= Directorate of Criminal Investigation and Interpol =

Columbian police unit

The Directorate of Criminal Investigation and Interpol Dirección de Investigación Criminal e Interpol (DICI), formerly the Central Directorate of the Judicial Police and Intelligence (Dirección Central de Policía Judicial e Inteligencia, DIJIN) is a Directorate of the Colombian National Police in charge of judicial and certain intelligence tasks.

==History==

Seal of the former DIJIN

Duties related to this directorate were first assigned in 1827 during the Greater Colombia when Police commissaries were ordered with criminal and investigations affairs. In 1891 the Colombian National Police was formally founded and judicial and intelligence related duties were assigned to a Security Division developing the following year into a new section called Inspección de Permanencia or "Permanence Inspection" officially giving Judicial functions to the National Police. After the Thousand Days War, in 1905 the Judicial Police Commissary is created to train summaries in charge of crime and delinquency investigations. Later in 1914 the Detectives Academy is founded.

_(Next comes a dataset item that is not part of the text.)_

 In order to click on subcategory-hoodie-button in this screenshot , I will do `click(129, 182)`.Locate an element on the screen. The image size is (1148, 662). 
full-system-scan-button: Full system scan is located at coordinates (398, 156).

In 1915 The National Police is divided into three groups, the Judicial Police becoming one of these and with the main function of investigating crimes. In 1934 the Central Identification Cabinet is created to support law execution and requirements by the judicial power. In 1940 the National Police was restructured into four departments, in which judicial police functions were assigned to the Identification and Investigation Department, later renamed as the Criminal Investigations Department.

Once again the National went through another restructuring due to social and political instability under the name of Security National Service produced by El Bogotazo and La Violencia. In 1953, during the military dictatorship of Gustavo Rojas Pinilla, duties were restructured once again and assigned to the Colombian Intelligence Service (Servicio de Inteligencia Colombiano and put under the command of the Police Force, also under the Ministry of War. Intelligence duties were given to the F-2, (personnel (F-1), intelligence (F-2), operations (F-3), and logistics (F-4)). In 1964 the National Police was restructured and the F-2 was renamed into the F-2 Department of the Higher Command. By 1969 the Criminalistics Lab is created under the command of the Information, Judicial Police and Criminal Statistics Division (División de Información, Policía Judicial y Estadística Criminal in Spanish) (DIPEC) and assigned to the Ministry of Defense. On January 15, 1977, the Center for Criminal Investigations is created and later restructured under the name Central Directorate of the Judicial Police and Intelligence (DIJIN). In the year 2000 the DIJIN is reassigned to be under the command of the Colombian National Police (previously under the National Defense Ministry) and becomes a Directorate.